- [Records for this exercise]
========

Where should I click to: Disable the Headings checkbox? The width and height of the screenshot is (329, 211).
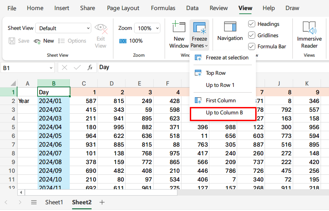[252, 24]
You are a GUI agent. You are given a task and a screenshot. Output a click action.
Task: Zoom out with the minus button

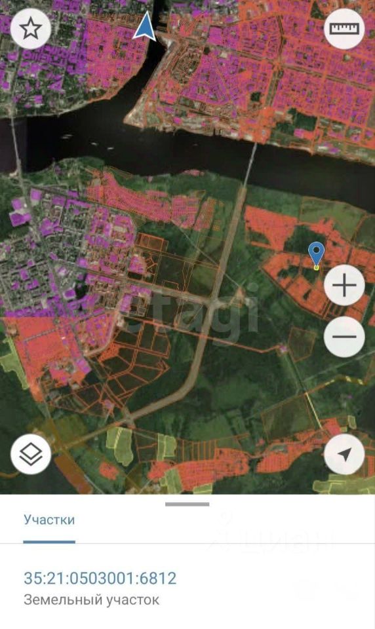click(x=344, y=337)
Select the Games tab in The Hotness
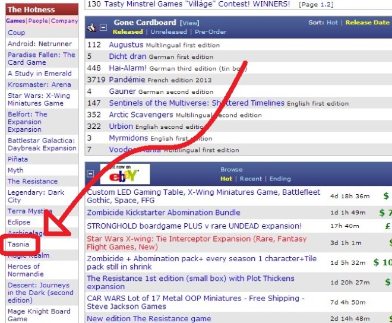The image size is (392, 323). tap(15, 21)
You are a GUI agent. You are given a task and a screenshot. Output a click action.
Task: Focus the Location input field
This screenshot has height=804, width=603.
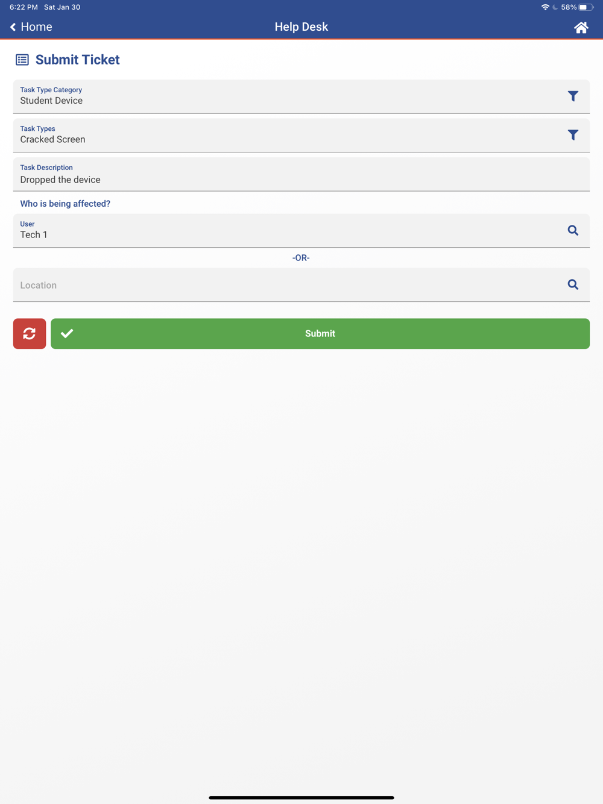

========

- [Exercise]
Print the listing exactly, images excluded.

- [Expected answer]
Where should I click to: Disable the Headings checkbox? The width and height of the screenshot is (329, 211).
[252, 24]
You are a GUI agent. You are given a task and a screenshot. Output a click action.
Task: Zoom out with the minus button

click(x=344, y=337)
Select the Games tab in The Hotness
The image size is (392, 323). tap(15, 21)
You are a GUI agent. You are given a task and a screenshot. Output a click action.
Task: Focus the Location input field
This screenshot has height=804, width=603.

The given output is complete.